Its fiber JVs stand on their own as business propositions, he explained: “It’s not some defense mechanism or some things that we have to go do to protect our mobile business. Our mobile business is in a great position today. It’s been durable over the next five years and irrespective of what others are doing, we believe it will continue to be durable for the years ahead.”
But deepening customer relationships is definitely something it is pursuing. Establishing multiple relationships with customers “is not something that is exclusive to a fixed wireless product or a fiber product, in our experience,” Freier said, but is more about “having multiple connections across the entire account, a smartphone, a tablet, a watch … Those multiple connections does create stickiness,” and lower churn.

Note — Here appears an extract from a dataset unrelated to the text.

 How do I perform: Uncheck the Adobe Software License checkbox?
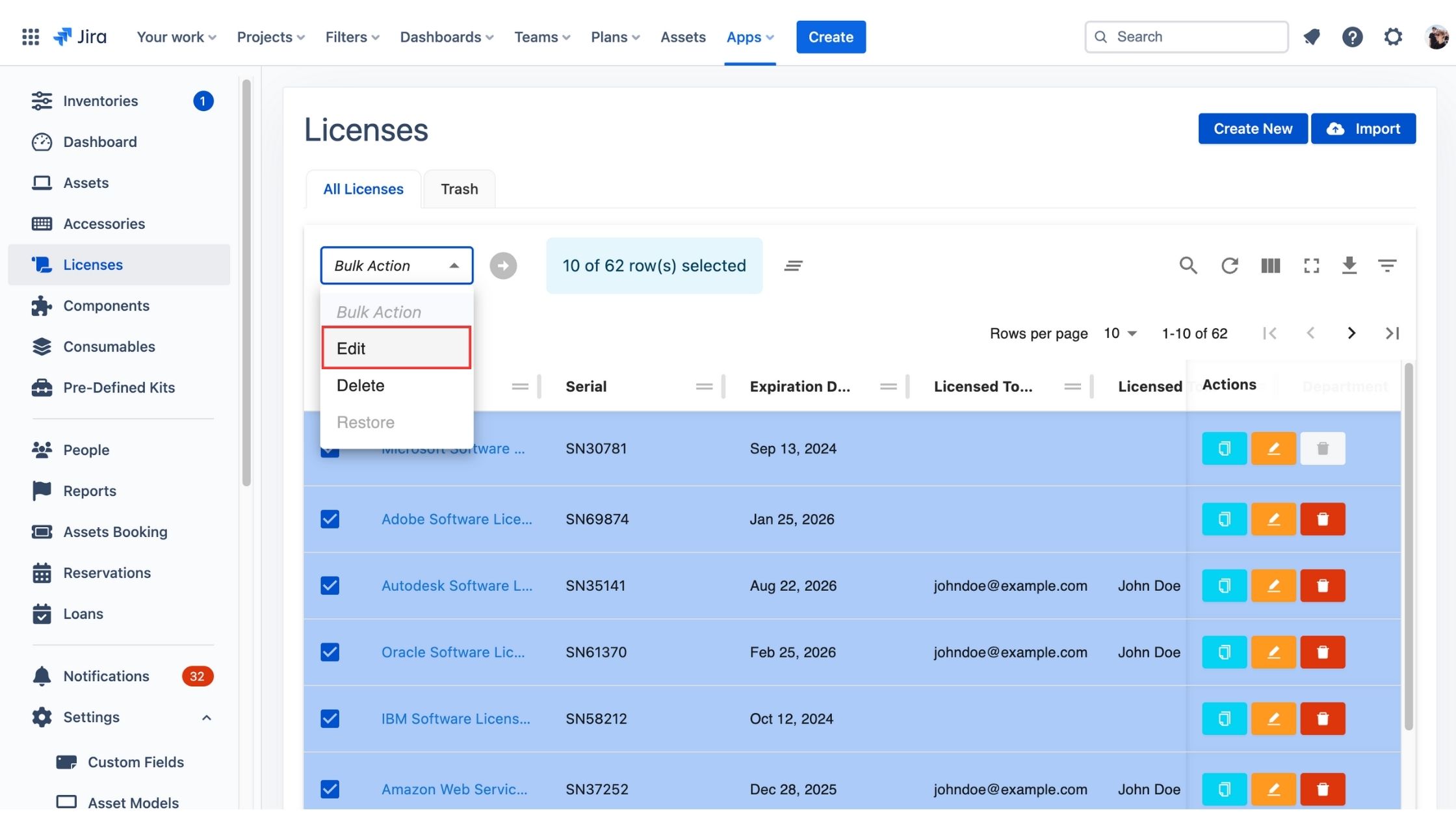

But FWA—or fiber—doesn’t make or break that relationship, it can be accomplished with multiple products.
Rural markets continue to be a focus for T-Mobile US. Freir recapped that compared to where T-Mobile US was just a few years ago in rural penetration, rural markets are “now an established, proven growth driver for our company” and T-Mo is focused on winning over customers who are looking to switch service providers. And it saw multiple high-points in the share of rural switchers that it was winning this year. Freier credited both the reality of T-Mo’s network improvements in rural areas due to the Sprint acquisition, as well as customer perception/customer satisfaction resulting from those network improvements.

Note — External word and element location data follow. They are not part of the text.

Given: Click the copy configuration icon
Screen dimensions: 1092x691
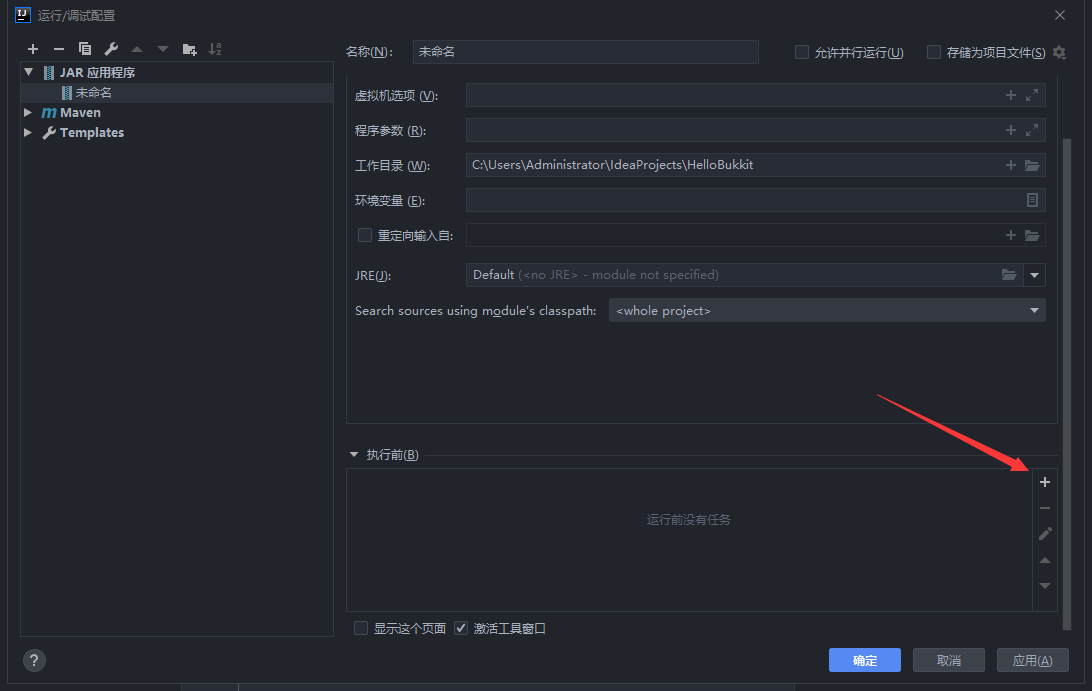Looking at the screenshot, I should (x=85, y=49).
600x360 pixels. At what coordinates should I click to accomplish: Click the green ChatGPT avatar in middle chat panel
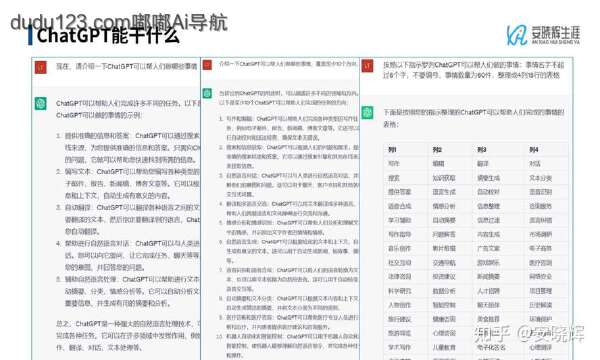tap(207, 93)
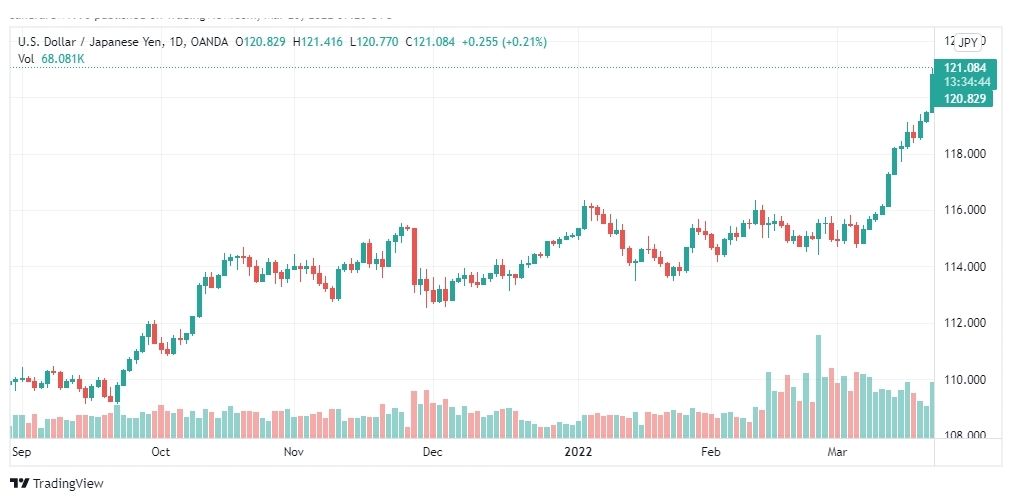Click the Sep time axis label
The height and width of the screenshot is (501, 1012).
pos(21,452)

It sees fiber and FWA as complementary businesses. On comparing the two broadband solutions, Freier takes a polar opposite stance than, say, AT&T CEO John Stankey, who positions fiber as the mainstream product and FWA as a targeted solution to be used sparingly. “We see fixed wireless access as a mainstream-use product, and … fiber for much more higher consumption of speeds … people that are using … a lot higher than what were typically seeing on fixed wireless,” Freier said.
T-Mo, he pointed out, is using FWA based on excess capacity on its wireless network, and has 1 million people on a waitlist for home broadband that T-Mo isn’t able to currently serve because it doesn’t have excess capacity where they live. If the company can cut down that waitlist via its fiber JVs, it’s a plus for T-Mo’s overall business. “We see [fiber] as a very complementary business, and one that’s going to be working together versus working against one another, relative to the products,” he concluded.
T-Mobile US is using artificial intelligence to improve customer experience. T-Mo announced a partnership with OpenAI earlier this year to build a AI platform, IntentCX, to serve customers. “We have billions of data points across tens of millions of customers that can help us improve their experience, that can help us improve their overall billing experience, that can help us improve their overall network experience, that can help us improve their overall kind of frontline human assisted experience,” Freier said.
He continued: “We have all this data that is incredible in a treasure trove of data that we haven’t put to the best use just yet. … We have dreams about what we can go and do in a much bigger way, tailoring treatments to every single customers, making our messaging contextualized to our customers and improving the overall experience to our customer base on a person by person by person basis.”
He added that T-Mo is also interested in potential tie-ins of AI in the Radio Access Network as well, to generate more efficiencies as well as potentially creating new businesses.
2025 will be a “year of investment” for T-Mo. Yao said that as T-Mobile US heads into the coming year, 2025 is “the year of the investment for us. It’s where we’ll invest in our digital transformation as well as our technology transformation,” she said, hinting that the company may have more to say about that on its next quarterly call. She reiterated that T-Mobile US’ investment priorities haven’t changed: Its core business comes first, then “strategic investments that generate high value accretive returns over time,” then buybacks and dividends to shareholders.